Background information
- Born: 1970 (age 55–56)
- Genres: Hindustani classical music
- Instrument: Rudra veena
- Labels: Awards: Sangeet Natak Akademi Award in 2012

= Bahauddin Dagar =

Hindustani classical music artiste

Mohi Baha'ud-din performs at Kollam, 2013

Baha'ud'din Mohiuddin Dagar (born 1970) is the rudra veena player and son of north Indian musician Zia Mohiuddin Dagar. He plays rudra veena with the dagarbani style. He represents the 20th generation of Dagar lineage, referring to Nayak Haridas Dagar of the 16th century. However, he traces his ancestry to Baba Gopal Das, who converted to Islam, and became Baba Imam Baksh in the 18th century, making him the representative of the 8th generation.
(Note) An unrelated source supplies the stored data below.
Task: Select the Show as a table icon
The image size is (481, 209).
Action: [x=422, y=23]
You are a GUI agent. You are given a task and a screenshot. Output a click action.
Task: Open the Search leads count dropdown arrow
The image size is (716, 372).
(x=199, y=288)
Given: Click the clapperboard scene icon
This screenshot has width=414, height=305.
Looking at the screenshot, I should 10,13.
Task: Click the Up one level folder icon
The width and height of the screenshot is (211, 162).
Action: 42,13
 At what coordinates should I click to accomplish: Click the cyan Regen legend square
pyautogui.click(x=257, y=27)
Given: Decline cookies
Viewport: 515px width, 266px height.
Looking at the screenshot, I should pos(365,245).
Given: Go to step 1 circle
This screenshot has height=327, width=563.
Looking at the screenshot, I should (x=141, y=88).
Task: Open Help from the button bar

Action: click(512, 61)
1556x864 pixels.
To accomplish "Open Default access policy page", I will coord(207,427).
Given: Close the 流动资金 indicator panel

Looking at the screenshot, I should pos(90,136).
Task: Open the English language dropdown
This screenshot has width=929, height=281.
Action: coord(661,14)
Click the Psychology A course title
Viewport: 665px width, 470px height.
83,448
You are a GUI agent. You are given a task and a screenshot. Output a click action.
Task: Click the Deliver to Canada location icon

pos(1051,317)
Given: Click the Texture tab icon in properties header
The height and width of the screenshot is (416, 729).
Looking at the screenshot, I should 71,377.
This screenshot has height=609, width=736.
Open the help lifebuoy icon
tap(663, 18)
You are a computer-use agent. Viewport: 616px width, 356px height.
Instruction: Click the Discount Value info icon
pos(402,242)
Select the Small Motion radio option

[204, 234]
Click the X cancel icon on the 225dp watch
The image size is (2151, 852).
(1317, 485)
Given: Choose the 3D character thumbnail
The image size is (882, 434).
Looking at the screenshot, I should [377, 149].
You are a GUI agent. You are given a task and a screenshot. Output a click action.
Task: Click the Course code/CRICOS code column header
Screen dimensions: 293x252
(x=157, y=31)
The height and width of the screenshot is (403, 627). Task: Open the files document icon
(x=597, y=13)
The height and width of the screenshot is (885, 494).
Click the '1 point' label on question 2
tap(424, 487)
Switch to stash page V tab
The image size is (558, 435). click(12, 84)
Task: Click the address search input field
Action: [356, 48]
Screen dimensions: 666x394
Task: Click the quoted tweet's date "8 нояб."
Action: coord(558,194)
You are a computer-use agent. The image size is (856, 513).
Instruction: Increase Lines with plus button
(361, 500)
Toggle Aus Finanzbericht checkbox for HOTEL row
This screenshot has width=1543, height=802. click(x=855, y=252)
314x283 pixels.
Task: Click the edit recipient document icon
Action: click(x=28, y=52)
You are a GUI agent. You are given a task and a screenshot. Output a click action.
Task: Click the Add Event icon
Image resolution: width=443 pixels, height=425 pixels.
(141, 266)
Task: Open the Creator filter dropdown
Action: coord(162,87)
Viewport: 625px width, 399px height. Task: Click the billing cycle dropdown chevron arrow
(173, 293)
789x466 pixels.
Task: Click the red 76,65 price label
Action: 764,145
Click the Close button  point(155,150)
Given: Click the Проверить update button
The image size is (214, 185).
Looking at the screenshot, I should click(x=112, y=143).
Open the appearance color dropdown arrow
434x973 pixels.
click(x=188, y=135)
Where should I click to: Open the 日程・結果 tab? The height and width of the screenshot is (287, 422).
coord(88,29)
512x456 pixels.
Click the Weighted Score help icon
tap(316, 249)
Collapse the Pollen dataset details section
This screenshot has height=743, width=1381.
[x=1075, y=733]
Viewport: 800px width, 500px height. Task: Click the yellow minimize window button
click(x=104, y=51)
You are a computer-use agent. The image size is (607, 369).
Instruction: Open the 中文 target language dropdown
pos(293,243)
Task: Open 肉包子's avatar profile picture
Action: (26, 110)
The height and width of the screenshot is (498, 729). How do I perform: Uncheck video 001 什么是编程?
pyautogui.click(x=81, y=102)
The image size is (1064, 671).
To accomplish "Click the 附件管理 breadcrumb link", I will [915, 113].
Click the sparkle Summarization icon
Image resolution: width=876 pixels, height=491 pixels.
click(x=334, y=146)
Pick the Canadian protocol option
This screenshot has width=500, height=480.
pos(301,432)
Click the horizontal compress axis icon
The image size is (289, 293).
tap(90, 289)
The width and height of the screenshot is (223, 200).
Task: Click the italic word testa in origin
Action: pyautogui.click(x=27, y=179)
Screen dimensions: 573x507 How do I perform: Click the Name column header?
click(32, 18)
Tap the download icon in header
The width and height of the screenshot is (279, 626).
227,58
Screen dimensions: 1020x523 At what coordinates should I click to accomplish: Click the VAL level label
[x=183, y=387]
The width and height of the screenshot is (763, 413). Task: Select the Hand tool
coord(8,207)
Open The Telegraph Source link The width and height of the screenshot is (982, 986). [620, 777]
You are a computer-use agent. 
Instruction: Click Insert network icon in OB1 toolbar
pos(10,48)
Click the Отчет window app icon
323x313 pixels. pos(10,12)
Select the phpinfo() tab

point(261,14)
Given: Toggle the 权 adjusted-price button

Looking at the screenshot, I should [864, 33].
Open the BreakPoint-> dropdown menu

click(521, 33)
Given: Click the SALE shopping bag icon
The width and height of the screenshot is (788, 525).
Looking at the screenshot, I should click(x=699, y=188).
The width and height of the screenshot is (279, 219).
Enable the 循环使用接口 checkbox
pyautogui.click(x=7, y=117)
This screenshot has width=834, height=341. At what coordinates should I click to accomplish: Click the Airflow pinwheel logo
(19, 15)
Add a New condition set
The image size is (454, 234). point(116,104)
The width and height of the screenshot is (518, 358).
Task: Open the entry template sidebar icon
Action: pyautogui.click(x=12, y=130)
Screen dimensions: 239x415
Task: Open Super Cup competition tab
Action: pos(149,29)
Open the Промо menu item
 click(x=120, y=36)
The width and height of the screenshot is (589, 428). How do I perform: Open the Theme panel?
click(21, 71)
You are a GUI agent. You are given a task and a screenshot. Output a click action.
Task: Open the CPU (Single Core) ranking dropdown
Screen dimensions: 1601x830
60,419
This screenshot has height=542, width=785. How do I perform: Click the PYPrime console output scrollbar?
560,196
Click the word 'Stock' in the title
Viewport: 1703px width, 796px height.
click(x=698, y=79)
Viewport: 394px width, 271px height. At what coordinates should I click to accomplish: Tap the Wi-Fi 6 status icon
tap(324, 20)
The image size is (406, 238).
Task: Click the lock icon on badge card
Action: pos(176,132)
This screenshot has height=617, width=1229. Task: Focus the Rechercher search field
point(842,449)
==Awards and recognition==
In 2012, he was awarded the Sangeet Natak Akademi Award, the highest award for performing artists, conferred by the Sangeet Natak Akademi, India's National Academy for Music, Dance and Drama.

==Early life and training==
Dagar started learning the veena from his father Zia Mohiuddin Dagar when he was 16 years old. After the death of his father in 1990, he continued his training under his uncle Zia Fariddudin Dagar.